Here's what actually shifted.
Oil futures up 2.3% on Strait supply-disruption fears. Treasury yields dipped 0.04% as investors bought safety.
Lunch Brief
Fresh US attacks on Iranian targets have triggered IRGC counterattacks on US military sites across the Gulf. Both sides are now openly stating positions on control of the shipping lane. Oil flows through here; supply disruption would ripple globally.
This is no longer abstract posturing. When military forces claim contested territory and counter-fire, you're measuring the distance to a wider conflict, not debating whether one exists.
The South Carolina senator, who spent 31 years in Congress and was a fixture in defense and foreign-policy debates, died of a ruptured aorta. His death removes a moderating voice from Senate deliberations on military escalation.
Graham was one of the few Republicans who openly debated Trump's foreign-policy moves. His absence on the Iran question matters in a Senate that now skews harder toward military action.
Marjorie Taylor Greene posted remarks about Lindsey Graham on social media just hours after learning of his death, appearing to reference him in comments about Trump's Iran strikes. GOP members immediately distanced themselves.
The optics are bad enough that even Republicans are publicly slamming her. That's rarer than you'd think, and it signals how much Graham's institutional role is being missed — by people who disagreed with him.
Analysis of historical rate-hike cycles suggests a particular investment posture works best when the Fed tightens. Context is limited in the input; the full story requires reading the source.
The Fed has signaled openness to rate moves if inflation data warrants it. If rates go up, bond prices go down — standard move. The advice in the full piece likely covers portfolio shifts; worth a read if you're holding duration.
US Central Command announced the completion of another wave of strikes. Explosions were reported in Bandar Abbas and Qeshm Island, which hosts an underground missile facility. Iranian and US forces continue tit-for-tat actions.
Each strike is declared 'the latest' and 'complete' by one side while the other prepares a response. You're watching an escalation ladder where both sides claim they've finished climbing it.
Senate Democratic Leader Chuck Schumer called for Republicans to work with Democrats on spending priorities and pass bipartisan bills to avoid a government shutdown. He criticized the administration's proposals.

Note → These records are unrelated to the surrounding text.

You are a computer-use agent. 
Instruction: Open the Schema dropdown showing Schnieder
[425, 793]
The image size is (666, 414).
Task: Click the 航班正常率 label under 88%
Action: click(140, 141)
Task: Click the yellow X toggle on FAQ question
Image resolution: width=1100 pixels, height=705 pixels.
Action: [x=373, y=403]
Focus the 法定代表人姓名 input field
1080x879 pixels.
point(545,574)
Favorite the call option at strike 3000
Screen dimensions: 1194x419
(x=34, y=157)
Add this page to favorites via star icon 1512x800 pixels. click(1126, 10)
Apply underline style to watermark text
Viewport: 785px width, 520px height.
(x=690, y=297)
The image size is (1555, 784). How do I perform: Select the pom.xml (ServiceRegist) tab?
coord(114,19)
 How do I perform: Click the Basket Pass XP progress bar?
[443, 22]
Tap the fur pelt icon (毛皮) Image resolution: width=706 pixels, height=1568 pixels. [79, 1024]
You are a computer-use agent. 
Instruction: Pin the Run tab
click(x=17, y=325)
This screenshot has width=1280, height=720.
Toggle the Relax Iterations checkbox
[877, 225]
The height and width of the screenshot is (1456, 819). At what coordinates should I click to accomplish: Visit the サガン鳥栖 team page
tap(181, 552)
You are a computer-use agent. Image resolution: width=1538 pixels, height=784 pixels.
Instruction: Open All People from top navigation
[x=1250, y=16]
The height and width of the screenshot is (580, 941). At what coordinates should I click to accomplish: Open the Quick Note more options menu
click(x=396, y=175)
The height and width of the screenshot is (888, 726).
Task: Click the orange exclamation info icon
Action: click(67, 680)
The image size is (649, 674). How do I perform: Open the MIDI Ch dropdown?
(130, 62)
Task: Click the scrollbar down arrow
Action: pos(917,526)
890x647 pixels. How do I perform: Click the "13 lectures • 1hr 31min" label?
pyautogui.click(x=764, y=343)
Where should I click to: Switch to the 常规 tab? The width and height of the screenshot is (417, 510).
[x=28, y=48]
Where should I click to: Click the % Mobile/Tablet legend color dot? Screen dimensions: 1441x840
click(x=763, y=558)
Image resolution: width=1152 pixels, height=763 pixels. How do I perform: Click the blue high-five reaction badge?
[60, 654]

This is standard opening theater. Both sides will posture until mid-September, then either pass a stopgap or fight a shutdown. The outcome depends on whether Trump cares about the economic damage — history suggests he doesn't.
The US military launched a fresh wave of strikes amid the escalating standoff. Tehran says diplomacy is now futile. Both sides disagree on whether the Strait remains open for normal traffic.
When both sides disagree on a basic fact about a chokepoint for global oil, markets don't wait for clarity — they price the risk upward.
Investigators found the venue had used inappropriate soundproofing material and had inaccessible exits. The fire tore through in minutes.
This is a basic safety violation — improper materials, no exits — in a venue built to hold a crowd. It's not rare in low-regulation markets; the surprise is only that it made news.
"Standard noise. Calibrate accordingly."
"The wire took a breath. Don't get used to it."
Back at 6:00 PM ET with the night owl brief.
— the SignalPop desk, Boston
P.S. Graham's death removes one of the last Senate voices willing to openly challenge Trump on military escalation. Watch who fills that role — or whether it stays empty.
Military escalation in the Gulf. Graham's seat is now open. Oil markets bracing for supply shock.